EXERCÍCIOS:
1. De acordo com o texto sobre a origem da linguagem, onde surgiu a primeira divergência sobre o assunto?
2. Transcreva do texto sobre a origem da linguagem o trecho entre "Filosofia – Texto" e "causas da linguagem.", inclusive.

TEXTO FORNECIDO:
***

Filosofia – Texto 10 – Filosofia da
Linguagem (Parte II)
A Origem da Linguagem:
Durante muito
tempo a filosofia preocupou-se em definir a origem e as causas da linguagem.
Uma primeira
divergência sobre o assunto surgiu na Grécia: a linguagem é natural aos homens
(existe por natureza) ou é uma convenção social? Se a linguagem for natural, as
palavras possuem um sentido próprio e necessário; se for convencional, são
decisões consensuais da sociedade e, nesse caso, são arbitrárias, isto é, a
sociedade poderia ter escolhido outras palavras para designar as coisas. Essa
discussão levou, séculos mais tarde, à seguinte conclusão: a linguagem como capacidade de expressão
dos seres humanos é natural, isto é, os humanos nascem com uma aparelhagem
física, anatômica e fisiológica que lhes permite expressarem-se pela palavra;
mas as línguas são convencionais, isto é, surgem de condições históricas,
geográficas, econômicas e políticas determinadas, ou, em outros termos, são
fatos culturais. Uma vez constituída uma língua, ela se torna um sistema dotado
de necessidade interna, passando a funcionar como se fosse algo natural, isto
é, como algo que possui suas leis e princípios próprios, independentes dos
sujeitos falantes que a empregam.
Perguntar
pela origem da linguagem levou a quatro tipos de respostas:
1.
A linguagem nasce por imitação, isto é, os humanos
imitam, pela voz, os sons da natureza (dos animais, dos rios, das cascatas e
dos mares, do trovão e do vulcão, dos ventos, etc). A origem da linguagem
seria, portanto, a onomatopéia ou imitação dos sons animais e naturais;
2.
A linguagem nasce por imitação dos gestos, isto é,
nasce como uma espécie de pantomima ou encenação, na qual o gesto indica um
sentido. Pouco a pouco, o gesto passou a ser acompanhado de sons e estes se
tornaram gradualmente palavras, substituindo os gestos;
3.

***

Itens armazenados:
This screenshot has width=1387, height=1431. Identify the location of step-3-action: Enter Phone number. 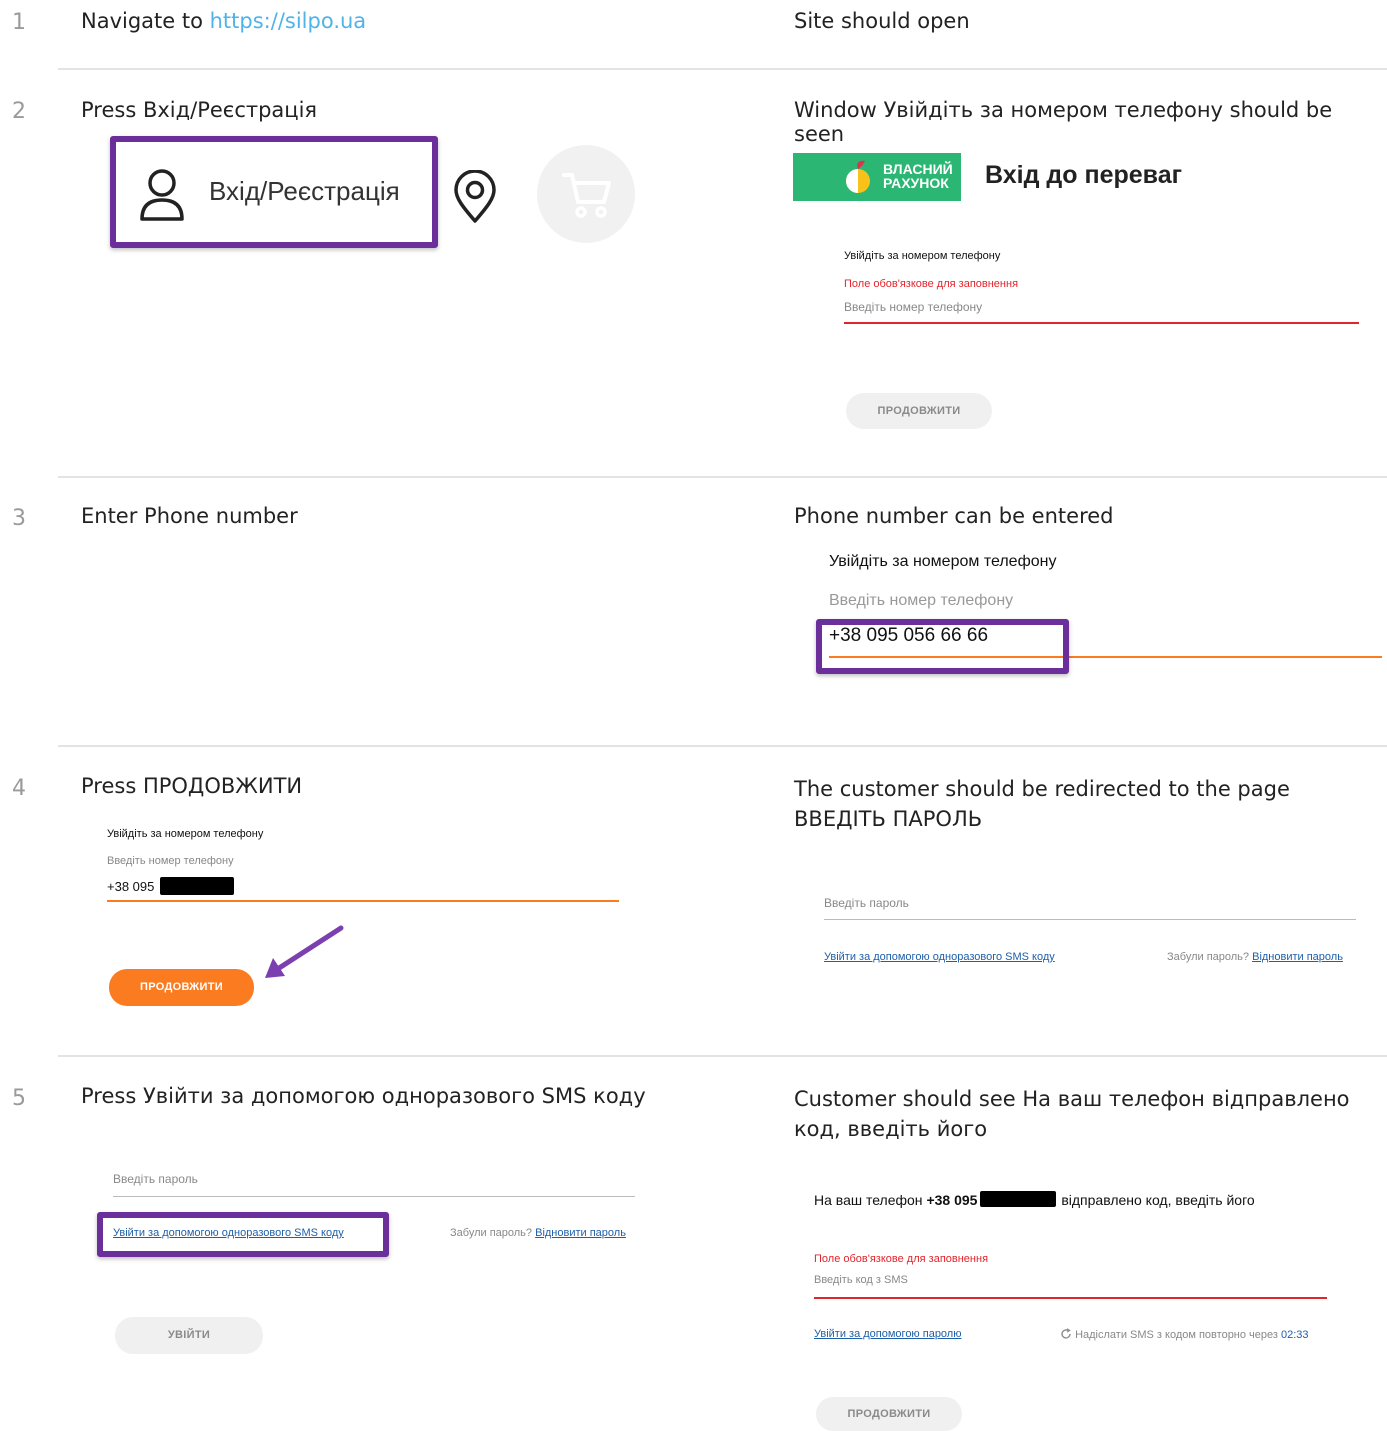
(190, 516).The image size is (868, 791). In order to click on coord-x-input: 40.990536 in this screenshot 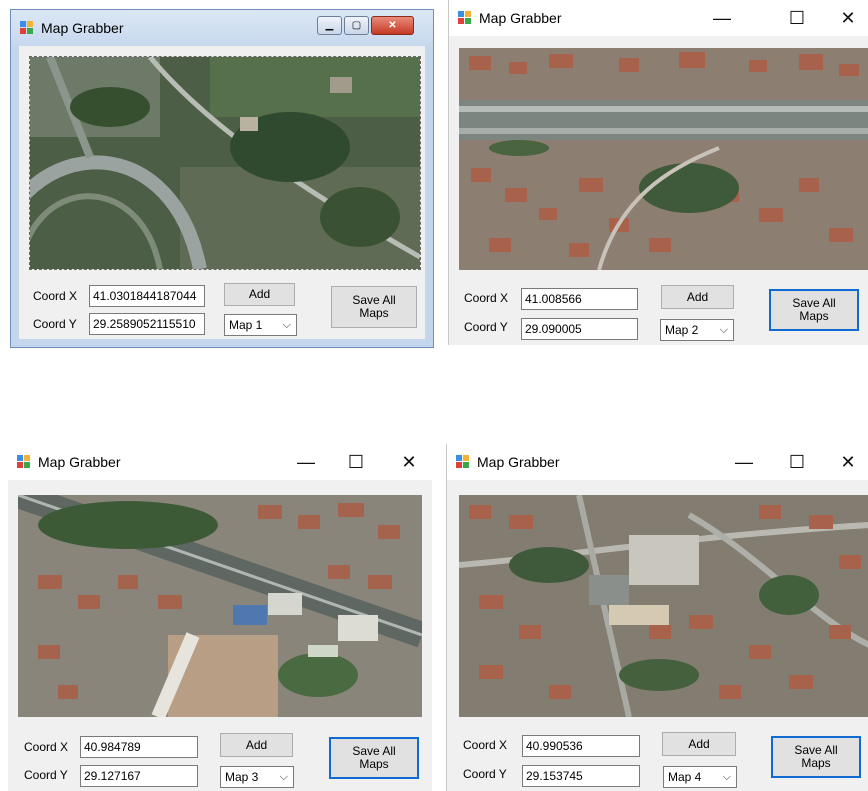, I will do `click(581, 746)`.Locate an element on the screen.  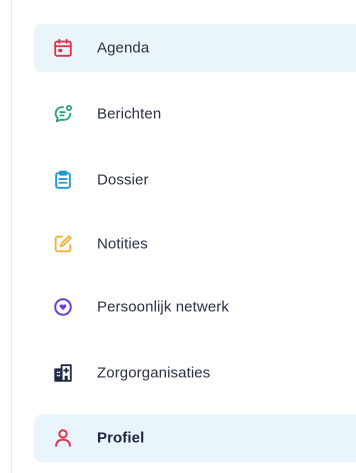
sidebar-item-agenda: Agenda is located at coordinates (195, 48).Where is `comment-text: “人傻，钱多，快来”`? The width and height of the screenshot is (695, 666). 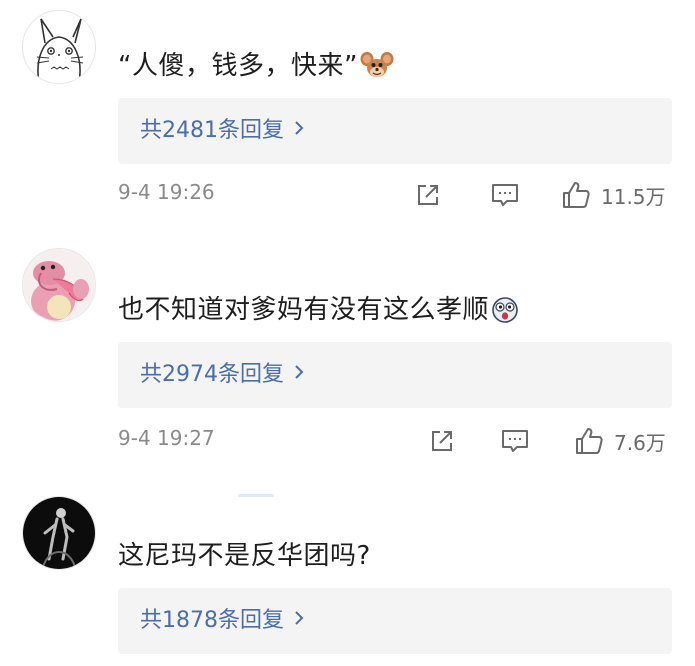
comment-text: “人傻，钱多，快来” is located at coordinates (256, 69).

***

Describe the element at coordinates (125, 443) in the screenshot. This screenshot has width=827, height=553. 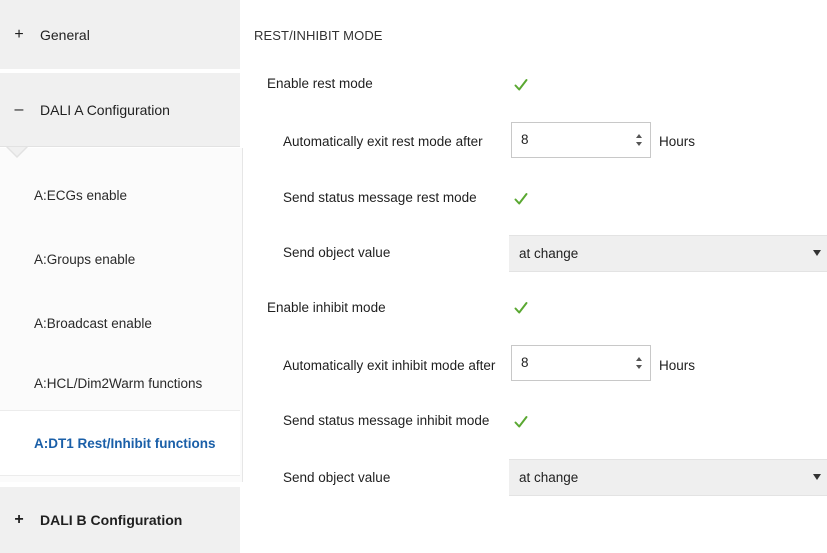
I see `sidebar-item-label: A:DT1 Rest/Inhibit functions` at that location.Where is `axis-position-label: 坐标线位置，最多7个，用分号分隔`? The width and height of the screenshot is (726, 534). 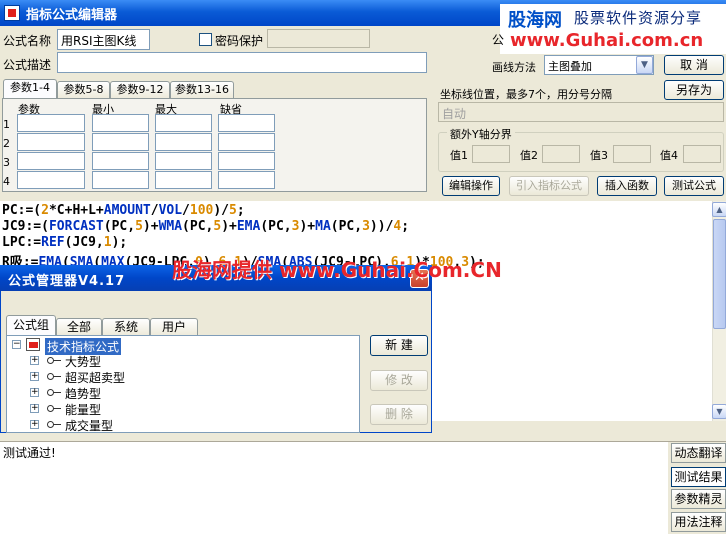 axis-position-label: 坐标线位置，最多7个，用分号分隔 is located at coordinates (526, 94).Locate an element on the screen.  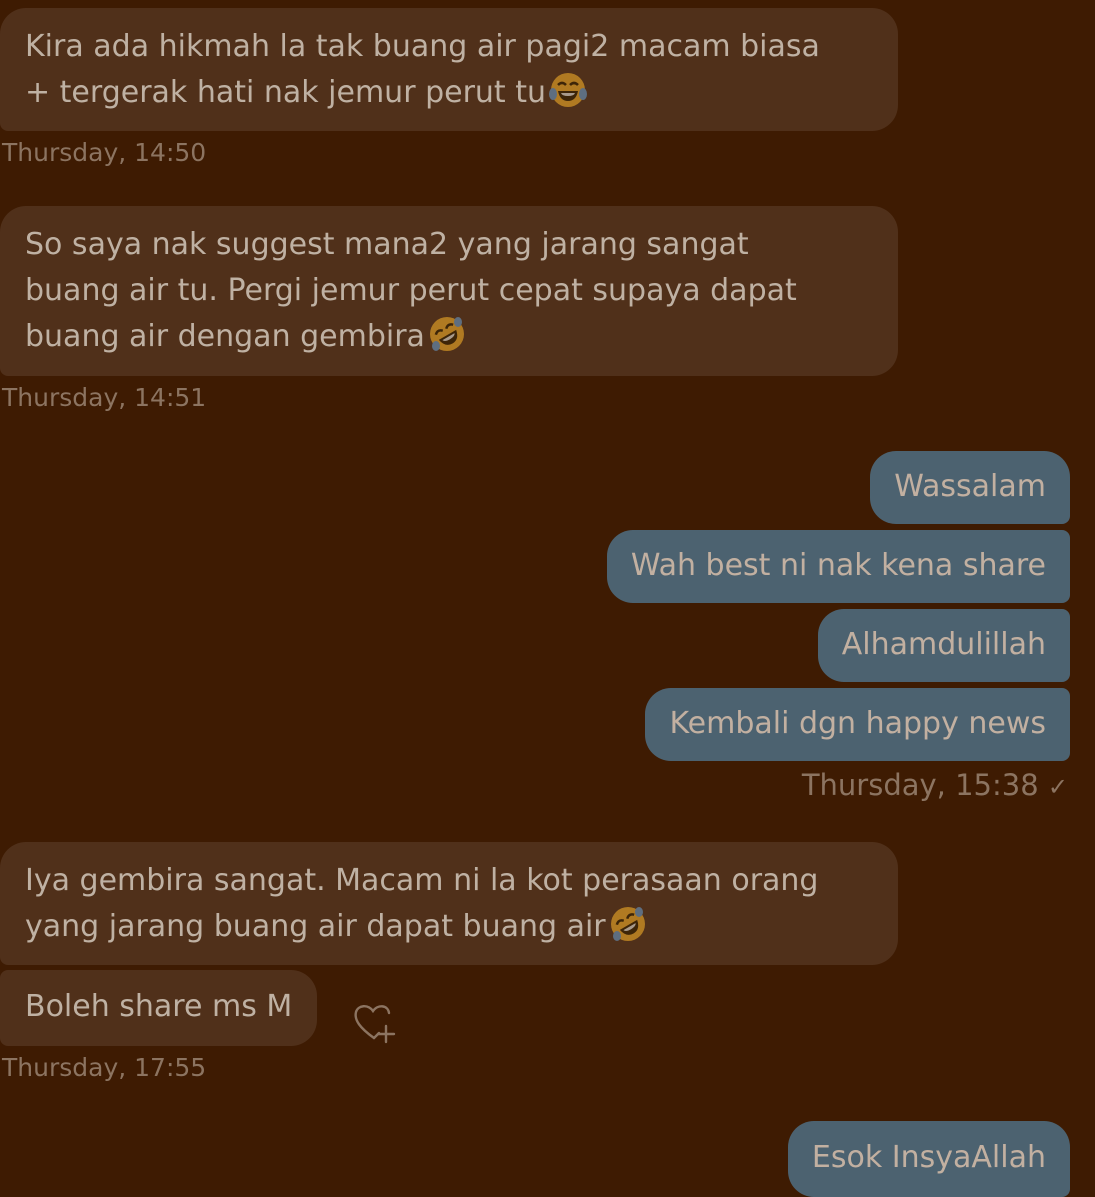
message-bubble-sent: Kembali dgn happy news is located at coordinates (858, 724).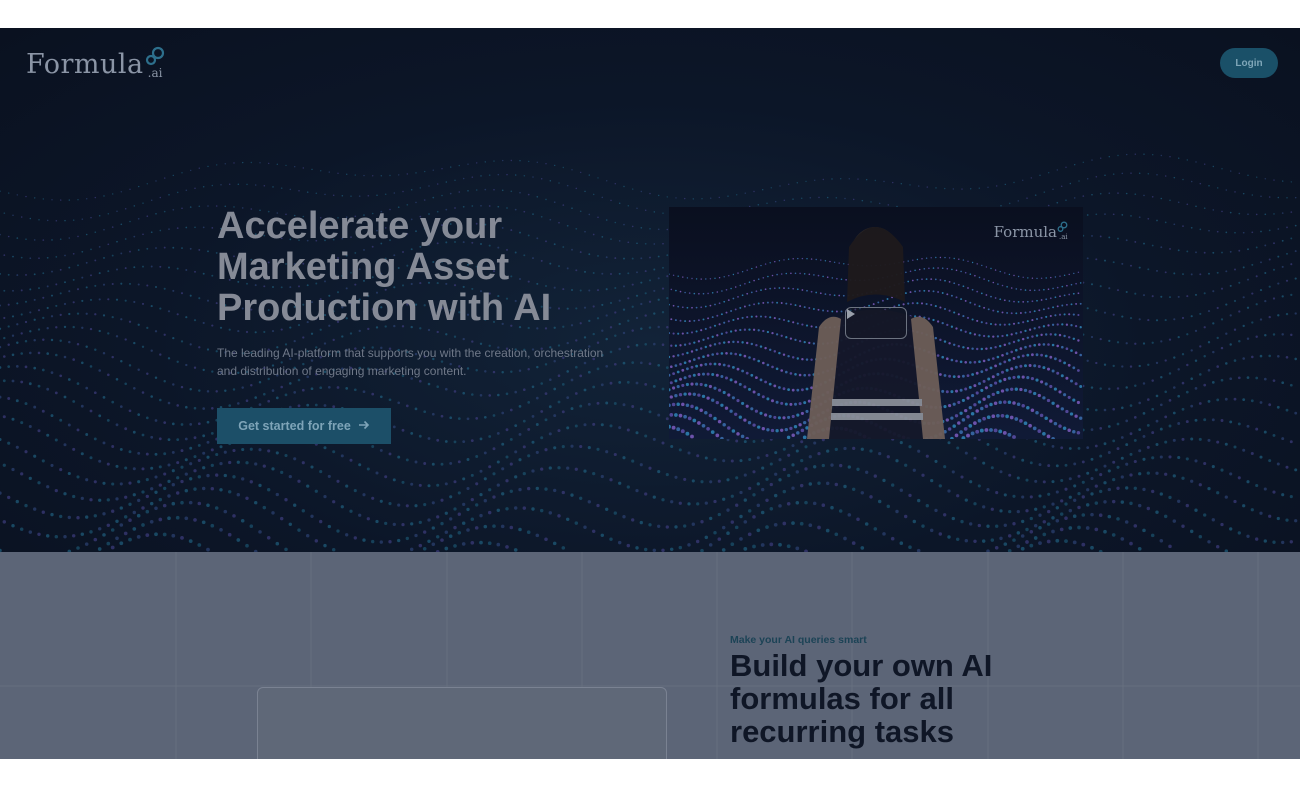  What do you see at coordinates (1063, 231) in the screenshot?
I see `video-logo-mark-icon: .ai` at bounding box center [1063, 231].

***

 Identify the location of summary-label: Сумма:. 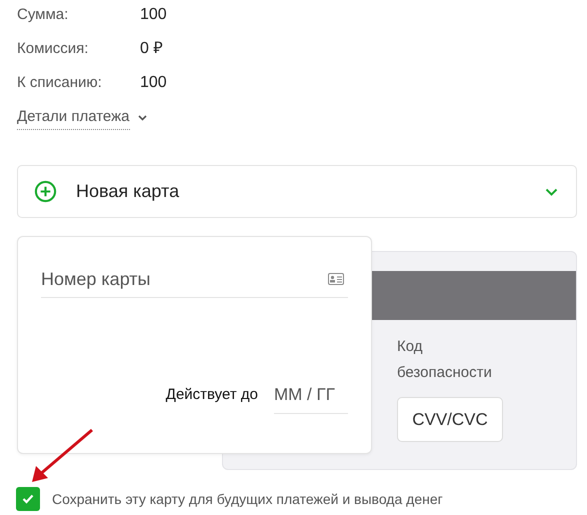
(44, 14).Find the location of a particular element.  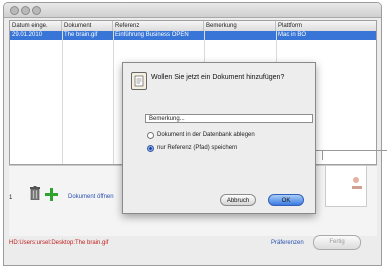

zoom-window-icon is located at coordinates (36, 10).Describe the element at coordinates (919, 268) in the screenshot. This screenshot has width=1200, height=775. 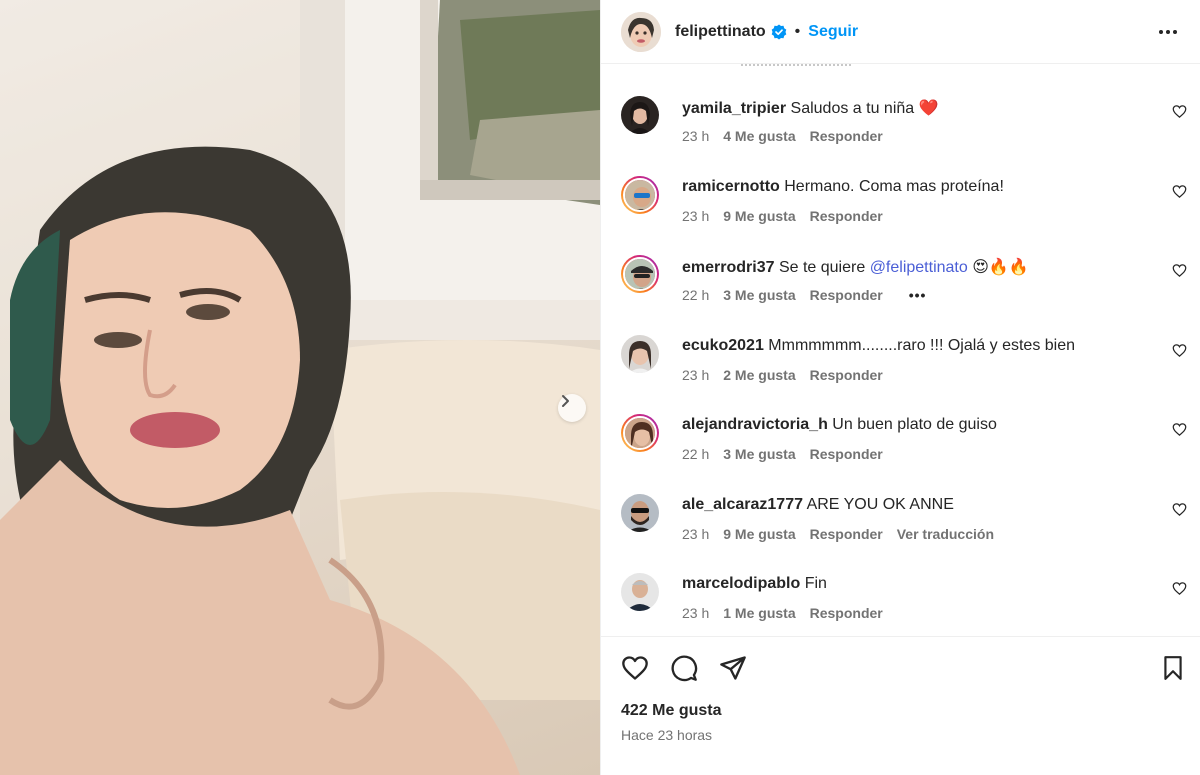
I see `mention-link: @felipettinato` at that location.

***

RESPOSTAS POR TAREFA:
1. Na Grécia.

2.
Filosofia – Texto 10 – Filosofia da
Linguagem (Parte II)
A Origem da Linguagem:
Durante muito
tempo a filosofia preocupou-se em definir a origem e as causas da linguagem.